Reputation: 3680
function multiply(num: number): number {
console.log(num * 10) // NaN
return num * 10
}
multiply("not-a-number") // result == NaN
If i try to call the above function by hard-coding invalid argument type, Typescript will complain. Which is expected.
I was expecting same thing when argument is passed dynamically.
const valueFromDifferentSource = "not-a-number"
multiply(valueFromDifferentSource) // result == NaN
Instead of breaking the code. Javascript continues to execute the code and returns "Not-a-Number" NaN.

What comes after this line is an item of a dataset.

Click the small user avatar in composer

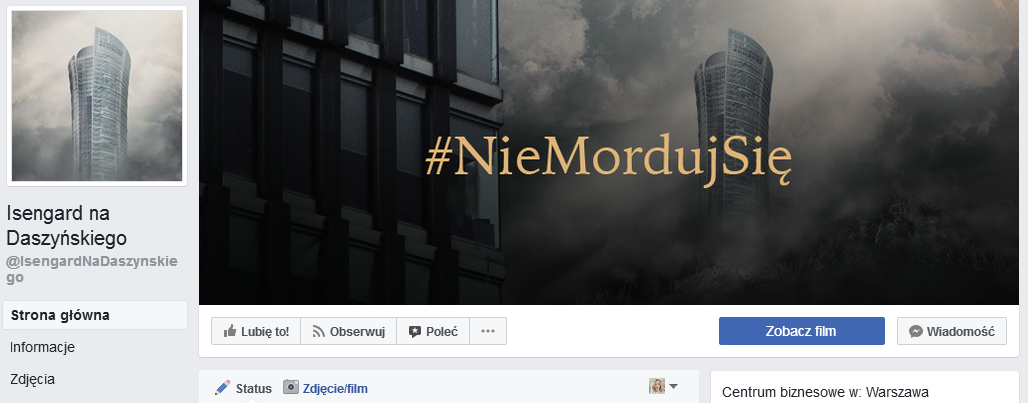pos(657,386)
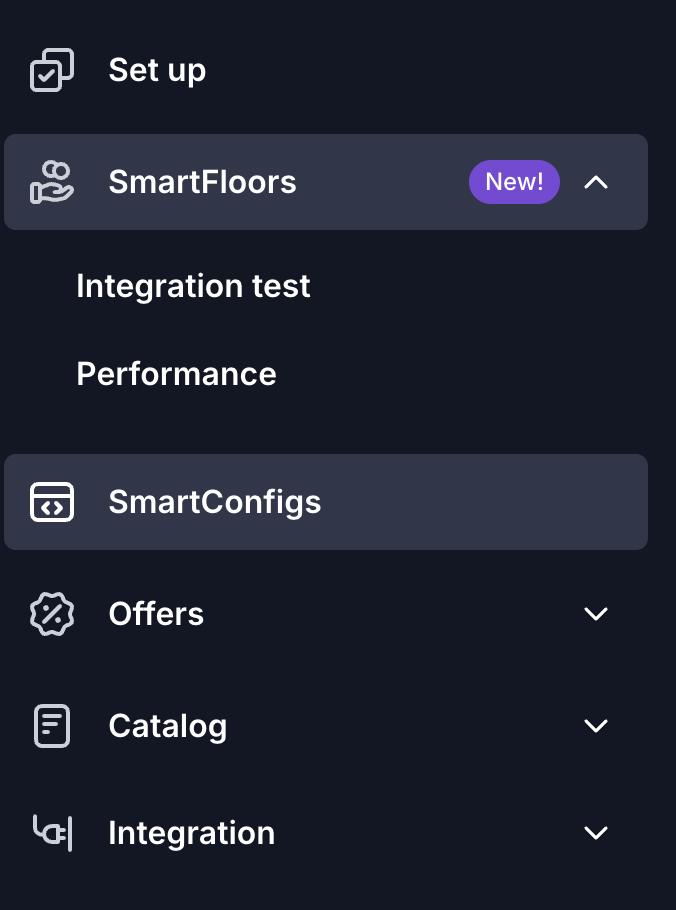Click the New! badge on SmartFloors
Image resolution: width=676 pixels, height=910 pixels.
pyautogui.click(x=514, y=182)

How do i achieve to get typescript's static type work on runtime?
Upvotes: 0
Views: 137
Reputation: 4804
Typescript has nothing to do with runtime. But there is a good library for controlling variable types https://github.com/hapijs/joi. What you usually want to do, is to validate all the input data to your application (http requests, responses from other services, queue messages). Having such validation and static typing internally on a stage of writing a code, should give you what you want and improve code quality as well.
Upvotes: 0
Reputation: 1418
Make sure the valueFromDifferentSource
has a typing as well:
const valueFromDifferentSource: number = "not-a-number"
TypeScript does nothing in run-time. It compiles TypeScript to plain Javascript, and adds nothing in the sense of boiler-plate code which allows run-time checks.